Discussions with the Fund had ended in February and the staff report of the review was completed in March. Cabinet approval was required since two key conditions involved getting two key pieces of legislation approved and presented before parliament.
One of those was the much-debated bill to amend sections of the State Bank Act with an eye to granting the central bank greater autonomy. The cabinet approved these amendments and transmitted the bill to parliament in March 2021 without much debate and on the 24th of that month, the Executive Board of the IMF approved the release of Pakistan's tranche of $500 million which arrived a few days later. Less than a week later Pakistan issued $2.5 billion in Eurobonds plus another $1.5bn borrowed from the World Bank. In one week immediately after board approval of the IMF review, Pakistan borrowed $4.4bn from global markets and international financial institutions.

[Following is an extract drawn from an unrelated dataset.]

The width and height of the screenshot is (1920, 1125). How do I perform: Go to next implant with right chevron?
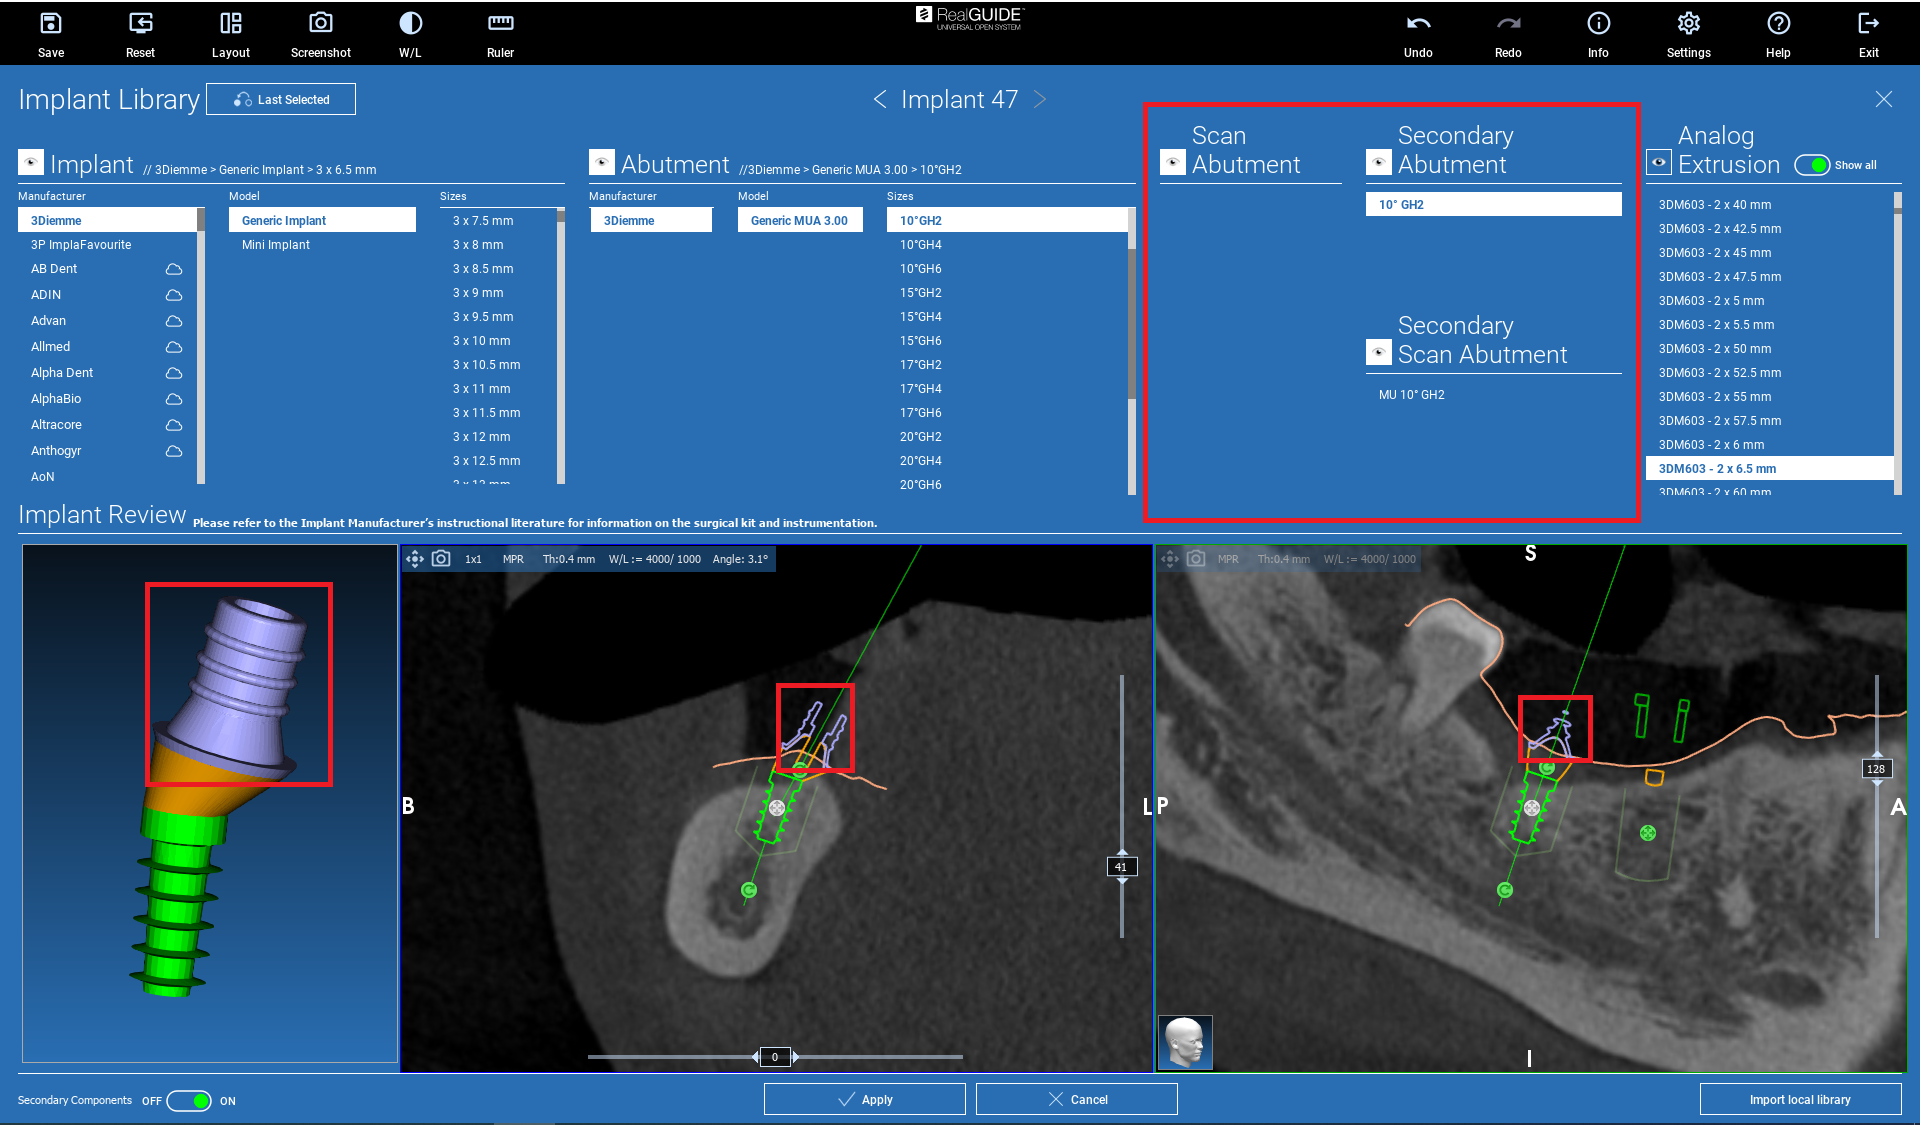(1040, 99)
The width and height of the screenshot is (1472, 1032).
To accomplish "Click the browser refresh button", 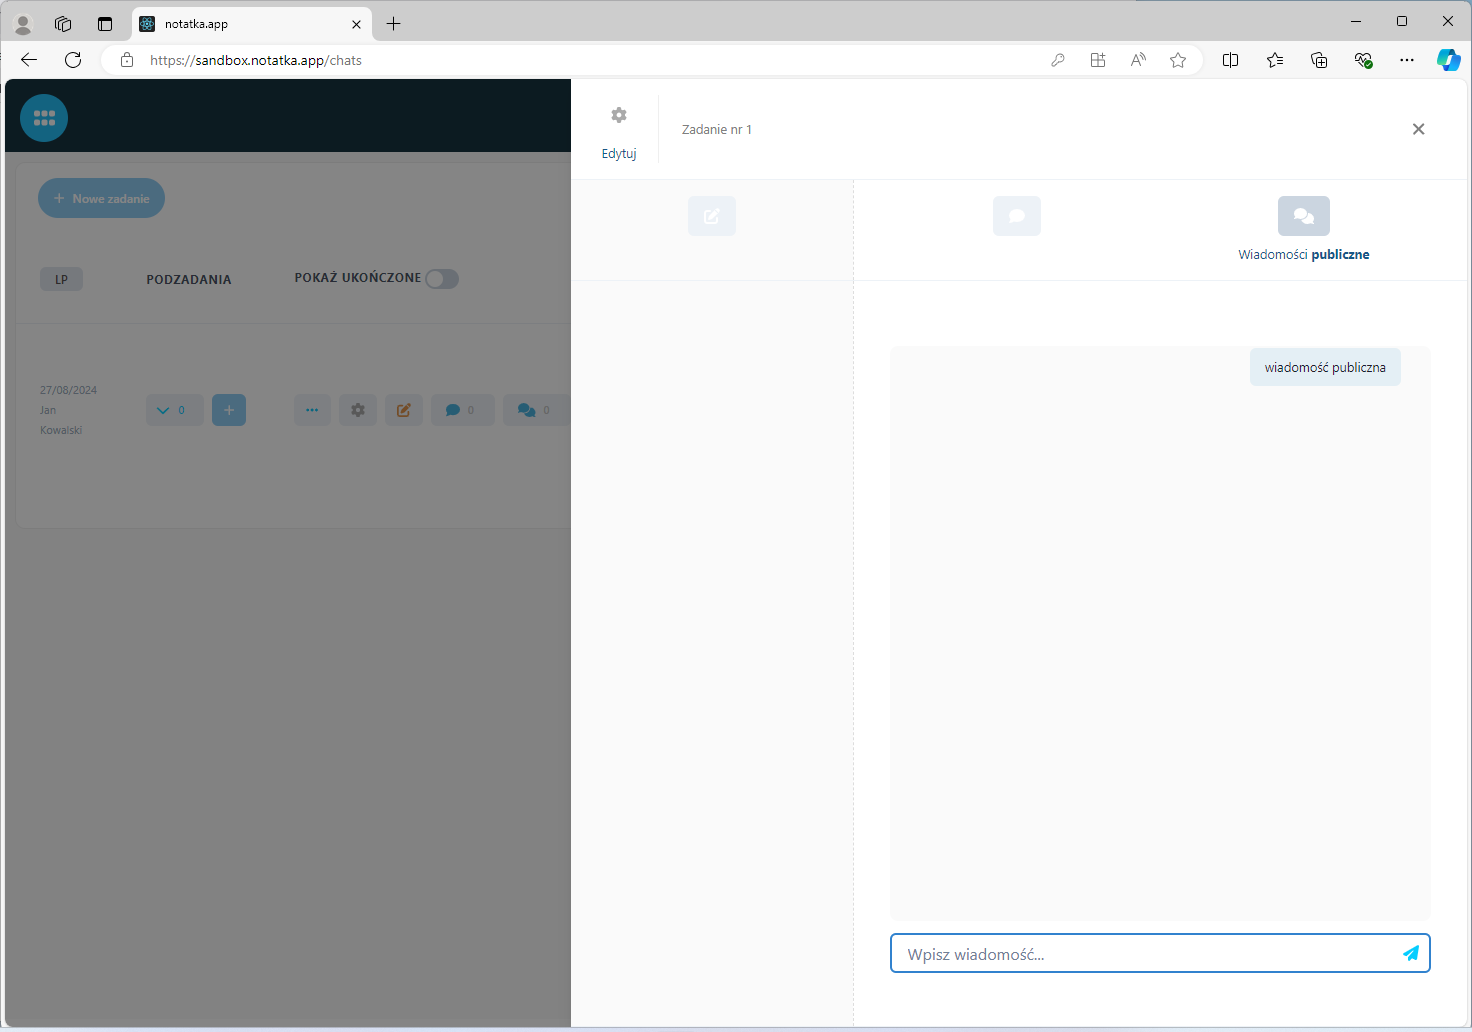I will (73, 60).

No sooner had the funds arrived than the government reneged on the commitments made to the fund, Shaikh lost his election to the Senate and was removed from his position, and a few weeks later Shaukat Tarin was appointed in his place. Immediately upon arrival, Tarin made public comments about how stiff the IMF conditions were and expressed his disapproval
of the proposed amendments to the SBP Act.
There followed a long nine months of wrangling in which Tarin tried to first argue that the proposed SBP amendments might require a constitutional amendment to approve, then argued that he can meet the revenue target of the fund programme by taxing retailers using "point of sale" machines and additional revenue measures need not be resorted to. By November 2021 all these measures were failing. The fund had told the government that the SBP Act amendments will have to be passed by parliament before the review could be completed and revisions in the revenue target will not be allowed.
In November 2021 came the first acknowledgement from the government that its strategy of trying to "renegotiate" the programme was not working and the pressures in the economy were mounting. Foreign exchange reserves began depleting in September 2021, falling relentlessly month after month ever since.
The current account balance had remained briefly in surplus between May and November 2020, but plunged into a spiralling deficit from the next month, continuing relentlessly month after month ever since, draining the foreign exchange reserves.
This is how 2022 opened. In January the government passed the amendments to the SBP Act from both houses of parliament without a debate. As soon as the amendments were passed, the IMF staff forwarded Pakistan's case to the Executive Board for consideration.